> _Directions_
Using the listing below, retype exactly the lines starting at the one with "This screenshot has width=722, height=743." and ending at the one with "Select the Envelope", and include both.

> _Available data_
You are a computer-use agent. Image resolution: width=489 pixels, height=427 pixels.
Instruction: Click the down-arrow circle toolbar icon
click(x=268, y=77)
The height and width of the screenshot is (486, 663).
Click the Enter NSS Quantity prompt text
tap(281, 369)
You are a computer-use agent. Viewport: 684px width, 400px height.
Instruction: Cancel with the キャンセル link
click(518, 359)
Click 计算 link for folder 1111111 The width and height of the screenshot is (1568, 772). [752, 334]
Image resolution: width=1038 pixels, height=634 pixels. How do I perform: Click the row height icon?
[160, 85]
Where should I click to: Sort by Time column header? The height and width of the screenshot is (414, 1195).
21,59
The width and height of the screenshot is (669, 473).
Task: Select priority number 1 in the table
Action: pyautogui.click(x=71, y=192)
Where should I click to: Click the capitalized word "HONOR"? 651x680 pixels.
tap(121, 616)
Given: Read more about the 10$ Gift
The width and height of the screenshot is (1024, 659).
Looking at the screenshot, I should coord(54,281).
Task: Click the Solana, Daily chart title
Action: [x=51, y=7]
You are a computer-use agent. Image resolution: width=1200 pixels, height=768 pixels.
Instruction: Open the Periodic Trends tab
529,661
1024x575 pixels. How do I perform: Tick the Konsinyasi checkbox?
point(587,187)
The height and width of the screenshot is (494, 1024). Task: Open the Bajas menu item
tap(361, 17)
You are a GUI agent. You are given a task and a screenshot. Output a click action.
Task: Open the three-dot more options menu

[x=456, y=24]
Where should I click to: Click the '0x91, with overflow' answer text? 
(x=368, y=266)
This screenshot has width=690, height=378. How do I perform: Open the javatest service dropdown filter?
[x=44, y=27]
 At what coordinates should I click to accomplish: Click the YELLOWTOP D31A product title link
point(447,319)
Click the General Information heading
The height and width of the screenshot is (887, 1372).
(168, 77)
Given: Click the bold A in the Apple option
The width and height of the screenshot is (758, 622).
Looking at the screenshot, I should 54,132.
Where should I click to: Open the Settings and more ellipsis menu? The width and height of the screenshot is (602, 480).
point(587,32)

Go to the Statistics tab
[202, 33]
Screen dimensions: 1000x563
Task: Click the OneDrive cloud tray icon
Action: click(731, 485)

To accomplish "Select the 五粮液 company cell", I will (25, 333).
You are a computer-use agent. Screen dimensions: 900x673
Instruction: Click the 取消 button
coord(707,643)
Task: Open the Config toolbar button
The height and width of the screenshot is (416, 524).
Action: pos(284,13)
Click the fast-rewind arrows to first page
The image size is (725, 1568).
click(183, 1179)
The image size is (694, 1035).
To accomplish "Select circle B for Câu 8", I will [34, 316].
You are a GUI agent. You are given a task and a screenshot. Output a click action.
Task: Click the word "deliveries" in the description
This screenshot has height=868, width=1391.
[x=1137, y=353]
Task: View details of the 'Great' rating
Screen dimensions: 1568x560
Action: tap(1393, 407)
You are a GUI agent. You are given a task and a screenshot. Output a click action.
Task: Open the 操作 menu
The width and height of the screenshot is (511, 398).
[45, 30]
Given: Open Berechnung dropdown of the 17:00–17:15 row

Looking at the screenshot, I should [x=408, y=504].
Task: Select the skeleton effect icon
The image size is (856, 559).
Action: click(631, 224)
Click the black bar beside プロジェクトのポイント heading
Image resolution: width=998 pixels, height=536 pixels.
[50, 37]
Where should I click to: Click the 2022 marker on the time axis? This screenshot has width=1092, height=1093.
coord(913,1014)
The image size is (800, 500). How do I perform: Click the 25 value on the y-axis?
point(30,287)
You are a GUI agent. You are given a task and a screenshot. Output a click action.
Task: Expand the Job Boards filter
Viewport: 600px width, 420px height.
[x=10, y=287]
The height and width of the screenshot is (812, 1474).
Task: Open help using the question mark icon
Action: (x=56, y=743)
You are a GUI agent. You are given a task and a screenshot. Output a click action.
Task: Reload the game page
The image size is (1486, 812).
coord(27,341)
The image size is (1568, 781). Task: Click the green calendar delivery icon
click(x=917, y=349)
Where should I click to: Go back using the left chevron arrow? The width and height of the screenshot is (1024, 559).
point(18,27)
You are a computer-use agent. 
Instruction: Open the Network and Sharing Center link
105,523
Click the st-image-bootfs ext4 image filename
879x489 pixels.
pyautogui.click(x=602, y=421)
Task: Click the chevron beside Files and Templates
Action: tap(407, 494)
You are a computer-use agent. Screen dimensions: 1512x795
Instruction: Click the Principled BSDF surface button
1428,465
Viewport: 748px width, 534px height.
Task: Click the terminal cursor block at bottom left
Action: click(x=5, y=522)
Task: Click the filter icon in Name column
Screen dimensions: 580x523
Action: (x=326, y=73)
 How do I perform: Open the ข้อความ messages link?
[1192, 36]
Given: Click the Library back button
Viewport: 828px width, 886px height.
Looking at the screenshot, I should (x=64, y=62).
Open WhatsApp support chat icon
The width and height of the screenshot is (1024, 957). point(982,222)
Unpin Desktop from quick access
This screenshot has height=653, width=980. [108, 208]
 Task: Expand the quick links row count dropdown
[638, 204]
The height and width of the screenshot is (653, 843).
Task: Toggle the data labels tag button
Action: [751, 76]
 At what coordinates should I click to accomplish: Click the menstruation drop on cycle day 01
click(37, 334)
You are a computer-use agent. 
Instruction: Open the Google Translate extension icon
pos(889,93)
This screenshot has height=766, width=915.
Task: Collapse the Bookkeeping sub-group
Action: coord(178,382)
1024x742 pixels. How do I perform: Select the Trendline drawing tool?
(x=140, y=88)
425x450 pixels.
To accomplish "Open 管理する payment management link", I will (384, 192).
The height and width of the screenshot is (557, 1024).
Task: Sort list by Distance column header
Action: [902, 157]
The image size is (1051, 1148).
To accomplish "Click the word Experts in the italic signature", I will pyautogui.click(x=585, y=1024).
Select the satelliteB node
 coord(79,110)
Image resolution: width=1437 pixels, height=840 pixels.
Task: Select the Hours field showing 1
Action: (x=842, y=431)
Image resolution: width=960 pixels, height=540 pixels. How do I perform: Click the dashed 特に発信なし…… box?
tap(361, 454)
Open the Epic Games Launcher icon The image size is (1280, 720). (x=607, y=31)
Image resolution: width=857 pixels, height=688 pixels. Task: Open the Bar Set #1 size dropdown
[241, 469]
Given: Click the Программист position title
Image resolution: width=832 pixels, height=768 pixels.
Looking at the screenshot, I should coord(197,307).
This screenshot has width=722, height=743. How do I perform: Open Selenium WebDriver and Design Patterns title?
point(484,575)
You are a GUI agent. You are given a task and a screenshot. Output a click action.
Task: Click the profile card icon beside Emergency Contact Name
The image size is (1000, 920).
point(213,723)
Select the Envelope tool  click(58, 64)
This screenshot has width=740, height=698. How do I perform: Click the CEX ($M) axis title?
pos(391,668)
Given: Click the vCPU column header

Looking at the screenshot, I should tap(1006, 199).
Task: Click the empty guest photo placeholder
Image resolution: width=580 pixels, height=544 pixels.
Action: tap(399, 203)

> _Completed task_
This screenshot has width=722, height=743. How do I perform: Open Selenium WebDriver and Design Patterns title?
point(484,575)
You are a GUI agent. You are given a task and a screenshot. Output a click action.
Task: Click the profile card icon beside Emergency Contact Name
The image size is (1000, 920).
point(213,723)
Select the Envelope tool  click(58, 64)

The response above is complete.